Görevler:
- a) Verilen metinde "1960 yılındaki askeri mücadele" diye başlayan paragrafı, ana bilgilerini koruyarak daha kısa yazın.
- b) Aşağıdaki satırlardan kaçında "Task" dizesinin geçtiğini sayın ve yalnızca sayıyı yazın. Büyük-küçük harf farkı önemlidir.

Verilen Metin:
========

1980 ve 2000’li Yıllar Kıyaslandığında Türk Sinemasında Kadın Algısının Sosyal Değişimi

1980 DÖNEMİ’NDE TÜRK SİNEMASI

Türkiye’de sinema bir iletişim aracı olarak eğlence yönüyle ön plana çıkmıştır. 1946’da çok partili düzene geçiş ile başlayan demokratikleşme ve sanayi sürecinden sonra üç askeri müdehale yaşayan Türkiye, doğu ve batı arasında köprü olmaya çalıştığı bu yıllarda Türk sineması canlanmaya başlamıştır. 1950’lerde sinemanın Anadolu’da açılan salonlar aracılığıyla yaygınlaştığı ve halkın ilgisini çekmeye başladığı görülmektedir. Bu dönemde Demokrat Parti iktidarı yönetiminde Türkiye’de birtakım değişikler yaşanmıştır. Liberal ekonomi uygulamasına geçilirken, sinemada da Anadolu’dan gelen taleplere göre film çevirme uygulaması benimsenmiştir. Sinema mecmuaları tarafından düzenlenen yarışmalarda aktör ve aktristler seçilerek, sinemanın ilk starları yaratılmaya başlanmıştır.

1960 yılındaki askeri mücadele ile gelişen özgürlük ortamında sinema da rahatlamıştır. Bu yıllarda topluma yönelen ve toplumun sorunlarına değinen; göç sorunu, iş ve işçi problemleri, işsizlik, köy yaşamı vb. konular beyaz perdeye yansıtılmıştır. Sinema ve toplum arasındaki etkileşim, meydana gelen değişimlerin sinemaya yansıması sonucunu doğurmaktadır. Yani; Sinema, toplumdan etkilenerek konularını belirlerken, toplum da sinemadan etkilenmekte ve düşüncelerini oluşturmaktadır. 1950’lerdeki başlangıç döneminden sonra 1960’larda toplum ile etkileşime geçen Türk sineması, 1970’lerde bir bunalıma girmiş ve on yılın sonlarında seks filmleri ile çıkmazdan kurtulmaya çalışmıştır. 1980’den sonra ise içine kapanan, psikolojik konulu ve kadın sorunlarına değinen filmlerle salona gelen sinema, endüstriyelleşememenin sıkıntısını her dönemde yaşamıştır.

========

Verilen Bilgiler:
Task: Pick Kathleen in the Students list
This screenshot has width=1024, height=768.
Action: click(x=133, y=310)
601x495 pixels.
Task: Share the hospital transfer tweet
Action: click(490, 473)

========

Tam Cevaplar:
- a) 1960'taki askeri mücadelenin getirdiği özgürlük ortamında sinema rahatladı. Göç, iş ve işçi sorunları, işsizlik ve köy yaşamı gibi toplumsal konular perdeye taşındı. Sinema ile toplum birbirini etkiler: sinema konularını toplumdan alır, toplum da düşüncelerini sinemadan etkilenerek oluşturur. 1960'larda toplumla etkileşime giren Türk sineması 1970'lerde bunalıma girdi. Bu bunalımdan on yılın sonunda seks filmleriyle çıkmaya çalıştı. 1980'den sonra içine kapanık, psikolojik ve kadın sorunlarını işleyen filmlere yöneldi. Endüstrileşememenin sıkıntısını ise her dönemde yaşadı.

- b) 2